Tout affaiblissement de l’EI risque de renforcer la position du régime syrien et ses troupes qui contrôlent un peu moins de la moitié du territoire. D’après la Coalition de l’opposition syrienne, les États-Unis arment et financent 74 groupes au sud et au nord de la Syrie. Ils n’ont pas prouvé, jusqu’à présent, leur efficacité dans les combats contre l’armée gouvernementale et l’EI. Quant au projet américano-saoudien visant la formation d’une force militaire alternative à la fois à l’armée syrienne gouvernementale et à l’EI, il peut réussir seulement si l’armée syrienne est détruite par des bombardements aériens, et cette question est un sujet de division entre les États-Unis et leurs alliés.

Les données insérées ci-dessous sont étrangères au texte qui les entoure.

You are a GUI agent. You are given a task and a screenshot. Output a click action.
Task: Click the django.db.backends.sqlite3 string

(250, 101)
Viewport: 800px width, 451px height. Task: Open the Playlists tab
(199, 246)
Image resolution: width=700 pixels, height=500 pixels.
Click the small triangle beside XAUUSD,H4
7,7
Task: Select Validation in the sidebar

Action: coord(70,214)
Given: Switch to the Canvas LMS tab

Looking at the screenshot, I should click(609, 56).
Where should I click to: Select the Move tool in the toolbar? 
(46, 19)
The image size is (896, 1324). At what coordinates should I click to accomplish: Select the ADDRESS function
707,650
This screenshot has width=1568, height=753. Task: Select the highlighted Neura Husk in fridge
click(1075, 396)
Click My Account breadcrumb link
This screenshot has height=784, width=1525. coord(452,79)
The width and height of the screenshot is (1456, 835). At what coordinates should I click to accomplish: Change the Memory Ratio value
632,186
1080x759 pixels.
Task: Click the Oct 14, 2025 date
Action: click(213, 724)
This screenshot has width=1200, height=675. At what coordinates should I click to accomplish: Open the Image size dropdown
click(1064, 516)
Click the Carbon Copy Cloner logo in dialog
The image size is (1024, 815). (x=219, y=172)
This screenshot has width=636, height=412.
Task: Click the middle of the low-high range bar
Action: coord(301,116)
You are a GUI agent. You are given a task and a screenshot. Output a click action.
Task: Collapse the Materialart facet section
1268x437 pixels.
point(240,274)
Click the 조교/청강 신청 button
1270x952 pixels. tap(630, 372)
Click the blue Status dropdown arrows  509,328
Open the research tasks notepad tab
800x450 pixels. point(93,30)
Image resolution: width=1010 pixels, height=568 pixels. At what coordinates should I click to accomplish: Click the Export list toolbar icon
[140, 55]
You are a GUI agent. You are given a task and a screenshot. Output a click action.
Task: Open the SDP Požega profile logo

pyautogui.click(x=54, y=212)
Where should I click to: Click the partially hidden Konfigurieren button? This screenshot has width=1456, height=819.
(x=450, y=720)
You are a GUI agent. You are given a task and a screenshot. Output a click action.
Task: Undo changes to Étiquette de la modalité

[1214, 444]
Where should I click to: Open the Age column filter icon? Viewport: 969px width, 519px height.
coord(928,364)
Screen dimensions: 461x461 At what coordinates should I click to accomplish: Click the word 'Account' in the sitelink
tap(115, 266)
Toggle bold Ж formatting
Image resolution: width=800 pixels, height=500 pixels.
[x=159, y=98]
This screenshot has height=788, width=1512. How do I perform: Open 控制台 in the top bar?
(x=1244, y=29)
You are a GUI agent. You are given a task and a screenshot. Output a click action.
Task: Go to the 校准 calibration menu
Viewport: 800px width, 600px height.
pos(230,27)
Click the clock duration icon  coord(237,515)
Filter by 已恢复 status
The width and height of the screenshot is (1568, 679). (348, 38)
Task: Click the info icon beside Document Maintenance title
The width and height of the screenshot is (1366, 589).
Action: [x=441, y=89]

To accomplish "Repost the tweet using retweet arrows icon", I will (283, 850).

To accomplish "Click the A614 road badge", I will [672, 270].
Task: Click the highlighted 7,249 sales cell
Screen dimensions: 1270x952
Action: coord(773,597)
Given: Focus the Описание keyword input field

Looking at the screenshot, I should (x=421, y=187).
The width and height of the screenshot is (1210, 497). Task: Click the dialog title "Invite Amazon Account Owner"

Le président Obama a clairement fait comprendre qu’il envisageait de soutenir les rebelles modérés uniquement dans la mesure où ceux-ci luttent contre l’EI et sécurisent les zones libérées ; il ne soutiendrait pas leur lutte pour renverser el-Assad, mais plutôt pour équilibrer les rapports de force en prélude au règlement politique du conflit.
Pour conclure, il est possible de dire qu’en l’absence de partenaire sur le terrain et de coopération avec le régime syrien, il y aura un handicap en ce qui concerne l’obtention des renseignements de qualité sur le déploiement de l’EI.
Mais, aujourd’hui, rien n’indique que la campagne contre l’EI sera un succès pour la politique américaine au Moyen-Orient si l’on considère ce qui s’est passé, depuis l’intervention en Irak et l’impasse de la Feuille de route en vue de régler le conflit israélo-palestinien, jusqu’à l’éclatement du « Printemps arabe », qui a fait ressortir les limites de la capacité de Washington à anticiper, à dicter et à contrôler des événements ayant des conséquences stratégiques considérables sur la position des États-Unis dans la région.